Another week, another security breach.
In what's starting to feel like a regularly scheduled event, a major retailer or service provider makes the news because of a major data breach. Rarely, if ever, do security breaches affecting small businesses grab headlines. But they happen, and when they do they can seriously damage a company's finances.
A recent report (PDF) from the security specialists at Kaspersky reveals that on average, recovering from a security breach costs small businesses $38,000. Although it's a drop in the bucket compared to the $551,000 sting suffered by large enterprises, not all small businesses can take with that kind of a hit without it affecting their growth, or outright slamming the brakes, on their business.
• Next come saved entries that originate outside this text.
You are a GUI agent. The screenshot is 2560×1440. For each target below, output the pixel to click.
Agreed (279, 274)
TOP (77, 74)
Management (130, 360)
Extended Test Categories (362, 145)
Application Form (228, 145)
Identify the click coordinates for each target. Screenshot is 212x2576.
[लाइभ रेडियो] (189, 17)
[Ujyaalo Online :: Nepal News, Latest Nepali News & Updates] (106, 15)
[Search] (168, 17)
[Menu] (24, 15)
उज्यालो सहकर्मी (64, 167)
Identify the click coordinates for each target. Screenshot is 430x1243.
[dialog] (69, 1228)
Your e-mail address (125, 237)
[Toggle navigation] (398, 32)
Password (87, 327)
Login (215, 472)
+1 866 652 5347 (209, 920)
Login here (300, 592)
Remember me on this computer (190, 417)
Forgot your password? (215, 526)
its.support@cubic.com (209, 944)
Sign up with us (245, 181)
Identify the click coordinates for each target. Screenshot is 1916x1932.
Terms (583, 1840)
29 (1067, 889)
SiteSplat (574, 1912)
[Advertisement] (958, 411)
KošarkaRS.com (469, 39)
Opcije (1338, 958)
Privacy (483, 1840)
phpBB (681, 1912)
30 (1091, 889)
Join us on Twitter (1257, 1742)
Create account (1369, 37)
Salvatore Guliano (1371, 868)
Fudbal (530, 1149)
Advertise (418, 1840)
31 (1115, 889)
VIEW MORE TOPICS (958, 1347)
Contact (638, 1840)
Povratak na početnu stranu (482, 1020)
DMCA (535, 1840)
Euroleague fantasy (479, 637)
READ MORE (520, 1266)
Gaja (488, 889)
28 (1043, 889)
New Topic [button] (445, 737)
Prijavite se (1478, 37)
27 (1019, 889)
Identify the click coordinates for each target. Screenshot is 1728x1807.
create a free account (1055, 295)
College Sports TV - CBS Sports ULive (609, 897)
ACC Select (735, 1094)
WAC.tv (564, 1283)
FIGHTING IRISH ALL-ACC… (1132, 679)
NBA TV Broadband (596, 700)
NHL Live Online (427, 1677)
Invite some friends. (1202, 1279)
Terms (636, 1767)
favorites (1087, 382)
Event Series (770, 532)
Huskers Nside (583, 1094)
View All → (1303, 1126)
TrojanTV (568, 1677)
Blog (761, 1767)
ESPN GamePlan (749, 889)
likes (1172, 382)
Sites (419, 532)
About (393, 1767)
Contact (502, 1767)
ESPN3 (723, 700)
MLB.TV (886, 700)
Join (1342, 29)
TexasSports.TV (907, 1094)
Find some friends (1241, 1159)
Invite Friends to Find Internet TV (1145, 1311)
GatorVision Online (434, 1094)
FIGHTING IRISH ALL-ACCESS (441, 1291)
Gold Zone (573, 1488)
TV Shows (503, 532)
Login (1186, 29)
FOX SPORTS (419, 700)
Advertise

Small Business Data Security Denial
A data breach is preventable, stressed Andrey Pozhogin, senior product marketing manager at Kaspersky Lab North America. But as usual, human nature throws a wrench into the works. Most small business owners understand that risks to their networks, PCs, and servers exist; they just don't think it can't happen to them, Pozhogin told Small Business Computing.
"Although [small business] awareness around security is up, it's not affecting their security strategies," said Pozhogin. Despite the attention-grabbing headlines and the occasional replacement credit/debit card in the mail—courtesy of the latest large-scale data breach—those concerns fade the moment a small business owner gets to work.
Entrepreneurs aren't willfully throwing caution to the wind. They just don't know any better. "You're not a security officer, you have a business to run," Pozhogin said. But if there's one thing business owners understand, it's money. By highlighting the costs of inadequate data security, Pozhogin and his group hope to prod SMBs into action.
The Cost of a Small Business Data Breach
Kaspersky Lab and B2B International, a market research firm, surveyed 5,500 companies across the globe. Eight-eight percent of SMBs (1,500 seats or fewer) had incurred the expense of professional services to bounce back from a breach, typically $11,000.
If word that a small business suffered a security breach spreads, it can say good-bye to $16,000 in lost business. In particularly nasty cases where IT systems have crashed or need to be taken offline for a thorough cleansing, SMBs can lose $66,000 due to downtime.
And don't put away the company checkbook once the dust settles.
To prevent an incident from happening again, SMBs can expect to fork over $8,000 on average in indirect spending. Fifty-four percent of SMBs reported spending $7,000 on new IT systems to guard against security breaches. Another 47 percent said they spent $5,000 in training while 41 percent parted with, on average, $5,500 for knowledgeable staff.
Small Business Data Held Hostage
Like large businesses, SMBs can suffer from a range of threats, including targeted espionage, as sinister as it sounds, to good old-fashioned attempts to gain unauthorized access to their networks. Particularly, Kaspersky warned that SMBs should be on the lookout for distributed denial of service (DDoS) attacks that seek to overwhelm a smaller organization's comparatively weaker network defenses.
However, said Pozhogin, there's another threat that's been making life miserable for many businesses: ransomware.
This type of malware encrypts your data files are and holds them hostage until you pay up. Short of keeping regular backups, there's little you can do but meet the cyber-robbers' demands and hope they keep their end of the bargain.
And good luck trying to retrieve the encryption on your own. "There are thousands of different variations of [ransomware]," said Pozhogin, in addition to the widespread use of strong encryption. "It's an example of a great technology used as a weapon against lawful users."